* What the task requires: Each record here should be printed again exactly; please leave its pictures out.

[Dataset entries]
= = = = =

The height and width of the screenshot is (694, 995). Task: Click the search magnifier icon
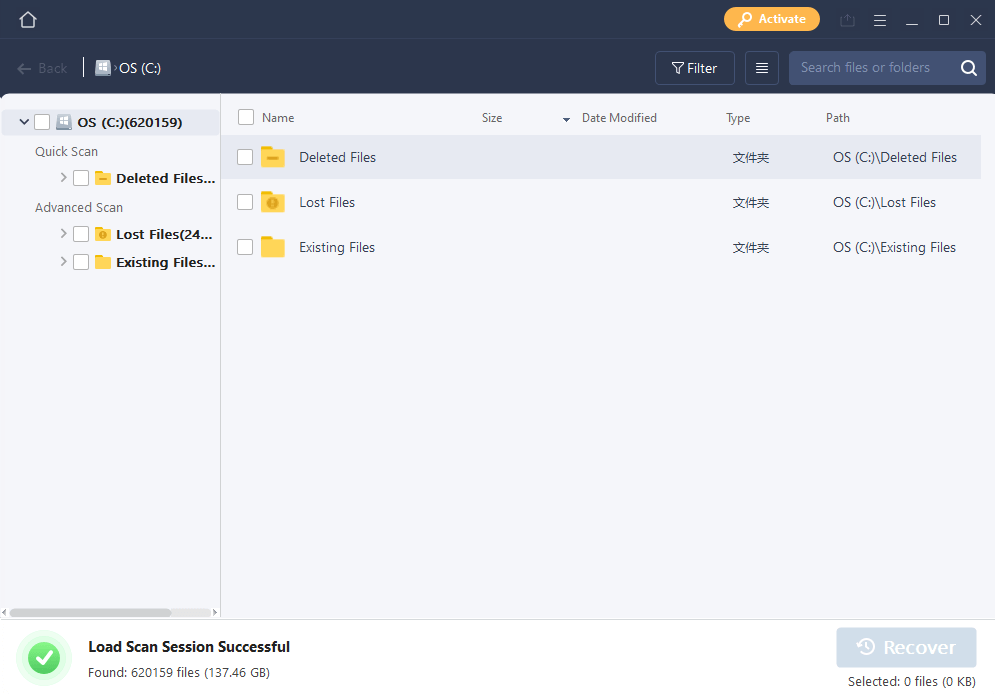point(968,68)
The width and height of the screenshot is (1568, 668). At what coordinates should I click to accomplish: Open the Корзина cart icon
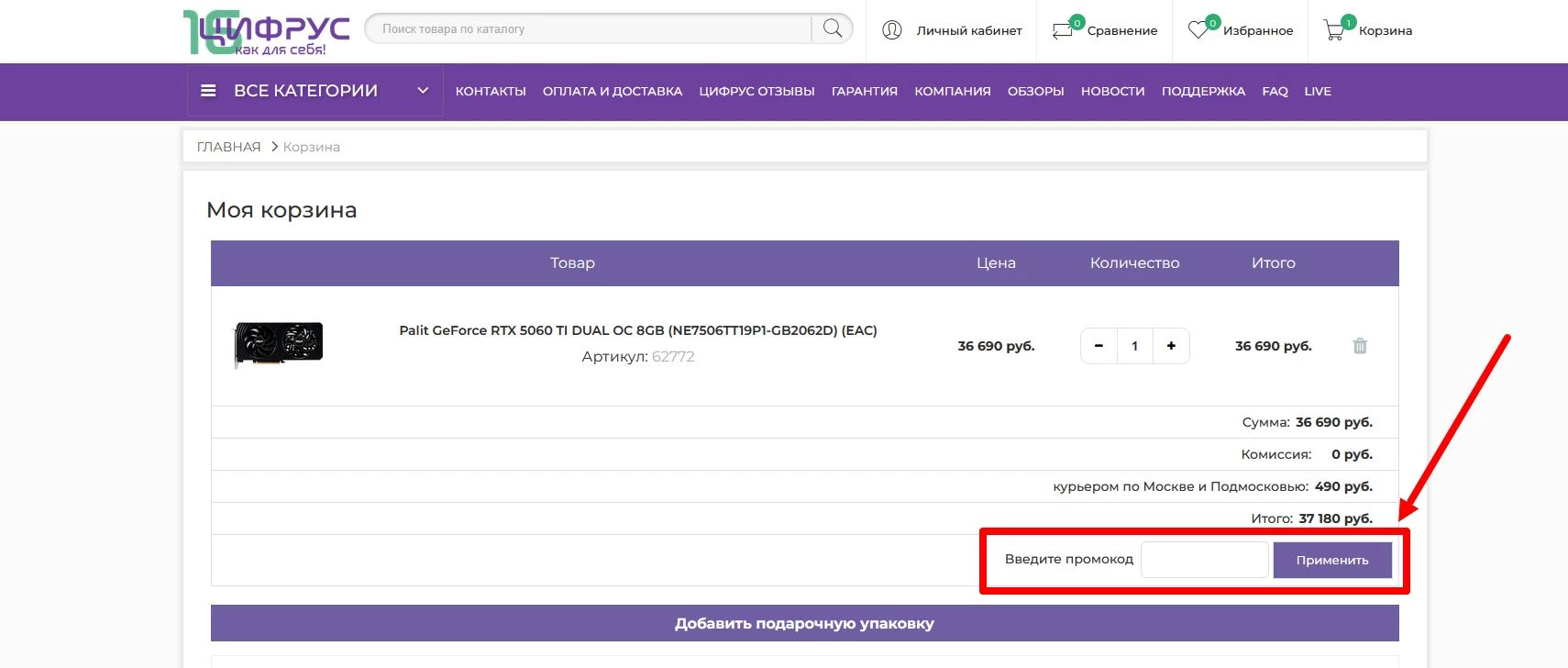(x=1334, y=30)
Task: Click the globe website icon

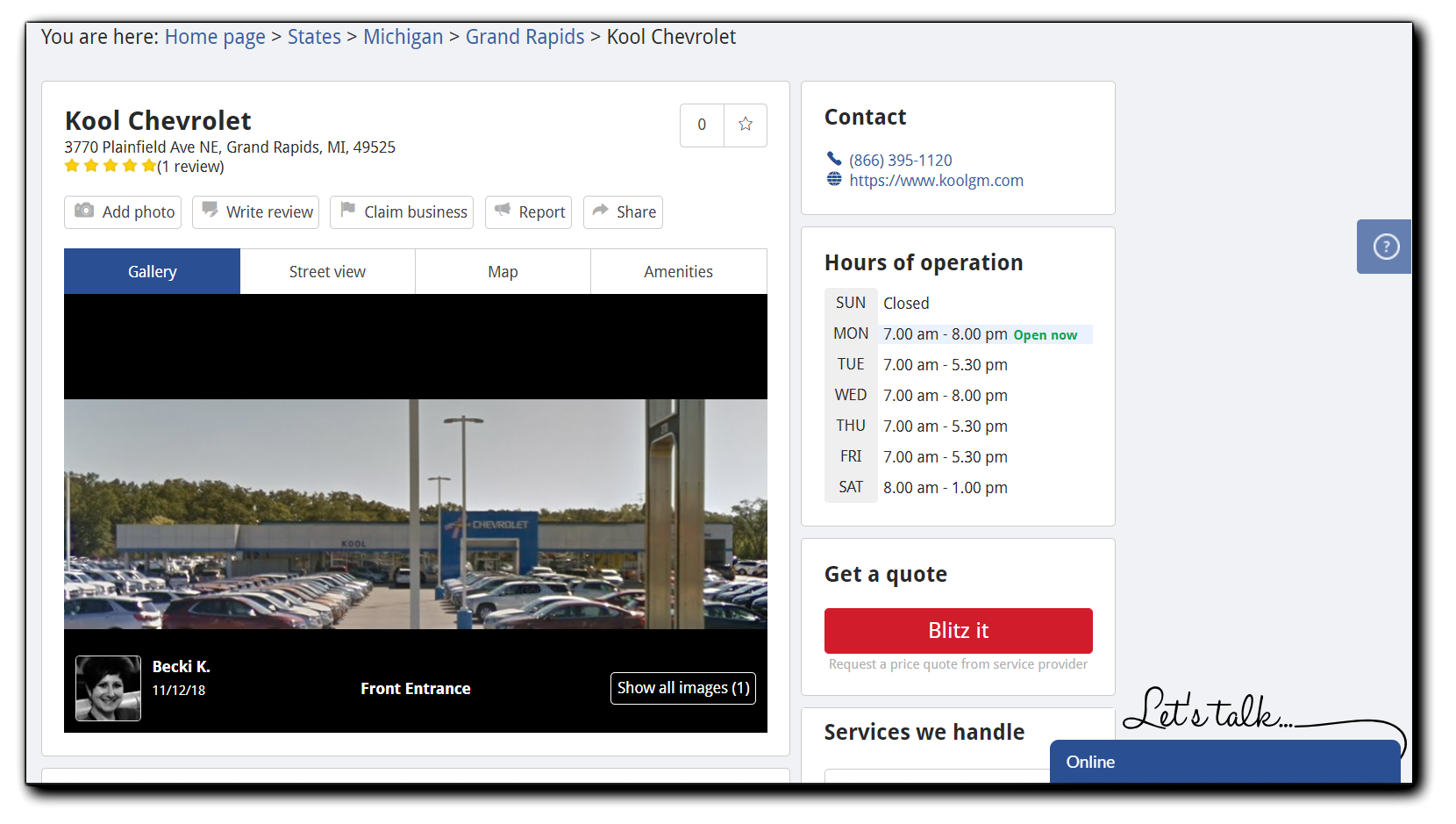Action: pos(834,179)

= = = = =

* Exercise solution:
The height and width of the screenshot is (694, 995). Task: Click the search magnifier icon
point(968,68)
The width and height of the screenshot is (1568, 668). At what coordinates should I click to accomplish: Open the Корзина cart icon
(x=1334, y=30)
Task: Click the globe website icon

Action: pos(834,179)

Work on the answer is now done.